Jego zdaniem źle skonstruowane przepisy wymuszają na syndyku uregulowanie zaległych zobowiązań podatkowych upadłego.

Chodzi o regulacje wprowadzone ustawą z 16 listopada 2012 r. o redukcji niektórych obciążeń administracyjnych w gospodarce (Dz. U. poz. 1342), które miały skutkować likwidacją zatorów płatniczych i zdyscyplinować dłużników do terminowego regulowania zobowiązań. Znowelizowany art. 89b obliguje dłużnika, który nie uregulował należności wynikającej z faktury w ciągu 150 dni od terminu jej płatności, do korekty odliczonej kwoty podatku VAT. Przepis nie przewiduje żadnych szczególnych unormowań dotyczących dłużników w upadłości.
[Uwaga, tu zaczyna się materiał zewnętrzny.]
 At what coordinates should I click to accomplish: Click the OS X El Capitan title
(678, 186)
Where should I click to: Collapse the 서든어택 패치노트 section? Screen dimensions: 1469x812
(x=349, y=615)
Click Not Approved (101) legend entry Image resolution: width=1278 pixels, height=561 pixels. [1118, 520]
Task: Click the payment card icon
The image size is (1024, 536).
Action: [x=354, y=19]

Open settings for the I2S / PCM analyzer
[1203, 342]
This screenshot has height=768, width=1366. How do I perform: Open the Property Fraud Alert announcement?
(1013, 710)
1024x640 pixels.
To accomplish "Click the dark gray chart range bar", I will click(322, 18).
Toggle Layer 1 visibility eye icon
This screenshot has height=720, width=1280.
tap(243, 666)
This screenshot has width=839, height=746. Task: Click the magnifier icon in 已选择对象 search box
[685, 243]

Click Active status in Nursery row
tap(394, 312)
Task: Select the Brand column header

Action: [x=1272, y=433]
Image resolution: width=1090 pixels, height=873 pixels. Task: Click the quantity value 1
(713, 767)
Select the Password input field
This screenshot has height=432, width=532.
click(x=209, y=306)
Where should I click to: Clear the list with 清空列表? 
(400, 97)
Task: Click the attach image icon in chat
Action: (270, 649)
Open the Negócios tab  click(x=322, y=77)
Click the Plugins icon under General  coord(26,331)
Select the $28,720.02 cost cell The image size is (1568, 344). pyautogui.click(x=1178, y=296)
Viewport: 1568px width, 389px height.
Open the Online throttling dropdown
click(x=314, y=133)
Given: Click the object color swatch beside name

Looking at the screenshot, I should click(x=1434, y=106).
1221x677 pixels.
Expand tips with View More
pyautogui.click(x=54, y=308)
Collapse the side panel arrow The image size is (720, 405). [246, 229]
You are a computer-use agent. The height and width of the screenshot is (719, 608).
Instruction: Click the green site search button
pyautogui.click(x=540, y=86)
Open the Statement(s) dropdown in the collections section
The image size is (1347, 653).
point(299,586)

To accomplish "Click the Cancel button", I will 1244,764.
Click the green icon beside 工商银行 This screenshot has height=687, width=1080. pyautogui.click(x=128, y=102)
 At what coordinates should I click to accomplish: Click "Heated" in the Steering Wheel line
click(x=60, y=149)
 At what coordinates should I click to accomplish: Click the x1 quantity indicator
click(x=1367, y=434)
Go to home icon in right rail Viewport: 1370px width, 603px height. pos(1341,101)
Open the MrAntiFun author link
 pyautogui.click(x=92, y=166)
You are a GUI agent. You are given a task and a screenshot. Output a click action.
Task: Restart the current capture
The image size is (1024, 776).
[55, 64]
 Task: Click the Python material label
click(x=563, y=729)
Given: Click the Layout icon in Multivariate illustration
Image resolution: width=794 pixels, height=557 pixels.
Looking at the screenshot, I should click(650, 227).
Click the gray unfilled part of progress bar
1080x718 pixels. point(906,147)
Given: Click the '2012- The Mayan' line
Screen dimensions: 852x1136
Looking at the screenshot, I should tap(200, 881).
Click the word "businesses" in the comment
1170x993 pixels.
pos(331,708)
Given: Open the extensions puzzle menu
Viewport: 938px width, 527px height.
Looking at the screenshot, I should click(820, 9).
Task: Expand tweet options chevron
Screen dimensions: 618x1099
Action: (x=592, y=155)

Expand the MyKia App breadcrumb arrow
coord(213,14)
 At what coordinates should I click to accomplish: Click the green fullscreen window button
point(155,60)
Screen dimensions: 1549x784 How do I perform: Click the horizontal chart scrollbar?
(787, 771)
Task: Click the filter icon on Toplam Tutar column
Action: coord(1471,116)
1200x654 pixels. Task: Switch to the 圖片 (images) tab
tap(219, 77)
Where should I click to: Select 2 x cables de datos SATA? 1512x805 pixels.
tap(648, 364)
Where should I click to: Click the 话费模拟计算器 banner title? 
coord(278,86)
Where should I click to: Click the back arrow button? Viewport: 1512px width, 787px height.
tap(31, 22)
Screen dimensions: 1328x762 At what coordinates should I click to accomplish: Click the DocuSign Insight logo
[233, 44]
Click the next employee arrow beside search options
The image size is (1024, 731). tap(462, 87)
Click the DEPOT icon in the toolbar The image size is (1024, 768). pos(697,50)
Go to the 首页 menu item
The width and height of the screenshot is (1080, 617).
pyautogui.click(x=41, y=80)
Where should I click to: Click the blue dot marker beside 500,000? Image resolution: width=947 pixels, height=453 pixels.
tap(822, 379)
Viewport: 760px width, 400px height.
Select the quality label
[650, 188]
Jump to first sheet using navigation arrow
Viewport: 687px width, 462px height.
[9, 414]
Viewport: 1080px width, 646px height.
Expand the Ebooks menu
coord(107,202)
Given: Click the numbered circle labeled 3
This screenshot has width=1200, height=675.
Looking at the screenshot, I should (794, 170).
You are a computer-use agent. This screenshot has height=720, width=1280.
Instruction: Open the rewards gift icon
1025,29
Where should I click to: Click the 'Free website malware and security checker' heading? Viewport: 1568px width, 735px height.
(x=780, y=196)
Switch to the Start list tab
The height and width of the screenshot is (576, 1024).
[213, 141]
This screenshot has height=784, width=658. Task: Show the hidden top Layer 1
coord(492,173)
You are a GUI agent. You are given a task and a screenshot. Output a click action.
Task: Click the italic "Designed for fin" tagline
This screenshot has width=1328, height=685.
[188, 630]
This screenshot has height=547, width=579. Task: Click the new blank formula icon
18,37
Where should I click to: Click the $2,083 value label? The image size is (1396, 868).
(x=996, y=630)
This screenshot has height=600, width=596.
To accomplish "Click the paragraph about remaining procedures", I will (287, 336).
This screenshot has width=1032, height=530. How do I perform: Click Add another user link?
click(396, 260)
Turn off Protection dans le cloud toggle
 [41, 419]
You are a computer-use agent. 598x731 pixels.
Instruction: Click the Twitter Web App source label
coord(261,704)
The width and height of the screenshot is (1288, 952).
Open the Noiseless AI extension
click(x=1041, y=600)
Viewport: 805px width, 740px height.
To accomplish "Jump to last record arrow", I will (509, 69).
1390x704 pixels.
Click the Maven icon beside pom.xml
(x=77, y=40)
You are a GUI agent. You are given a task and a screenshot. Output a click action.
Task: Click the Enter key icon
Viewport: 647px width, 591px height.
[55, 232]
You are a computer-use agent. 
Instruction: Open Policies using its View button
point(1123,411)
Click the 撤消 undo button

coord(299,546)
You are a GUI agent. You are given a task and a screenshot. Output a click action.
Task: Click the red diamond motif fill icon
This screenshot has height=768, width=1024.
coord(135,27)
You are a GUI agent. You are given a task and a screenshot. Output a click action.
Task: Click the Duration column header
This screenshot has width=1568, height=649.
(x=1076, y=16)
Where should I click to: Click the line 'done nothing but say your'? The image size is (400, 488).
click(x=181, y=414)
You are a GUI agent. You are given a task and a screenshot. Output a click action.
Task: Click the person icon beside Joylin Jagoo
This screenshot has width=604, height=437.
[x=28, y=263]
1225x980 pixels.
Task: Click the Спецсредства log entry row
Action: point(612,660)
"Oznacza to, że po 150 dniach od upływu terminu wymagalności niezapłaconych przez dłużnika faktur, po ogłoszeniu upadłości syndyk będzie musiał zapłacić gotówką Urzędowi Skarbowemu cały VAT. W przypadku upadłości spółek budowlanych oznacza to miliony złotych. Z uwagi na brzmienie art. 89b kwoty te służby skarbowe kwalifikować będą jako koszty postępowania upadłościowego niepodlegające zgłoszeniu do masy upadłości. Syndyk zwiększenie podatku zobowiązany jest bowiem dokonywać w bieżącej deklaracji tj. za okres, w którym upłynął 150 dzień od dnia upływu terminu płatności." - komentuje Andrzej Sondej w opinii opublikowanej na stronie internetowej Krajowej Izby Syndyków.

Konsekwencją takich przepisów będzie oddalanie wniosków o ogłoszenie upadłości, ponieważ majątek niewypłacalnego dłużnika często nie będzie wystarczał na pokrycie kosztów postępowania. Przepisy będą miały negatywne skutki również dla trwających postępowań upadłościowych, ponieważ syndycy będą zmuszeni dokonać korekt deklaracji VAT z 2012 r., a z braku środków na pokrycie dodatkowych kosztów będą wnioskować o umorzenie postępowania.

"Sądy zobligowane zapisami prawa upadłościowego i naprawczego wezwą wybranych wierzycieli do wpłacenia w gotówce zaliczek na pokrycie kosztów, a gdy tego nie dokonają – zgodnie z art. 361 ust. 2 – umorzą postępowanie upadłościowe. W praktyce oznacza to żądanie od innych wierzycieli upadłego przedsiębiorcy takich jak np. banki czy ZUS, którzy już raz stracili pieniądze, aby ponownie pozbyli się środków finansowych na to, aby syndyk mógł je wpłacić do Urzędu Skarbowego." - podsumowuje syndyk.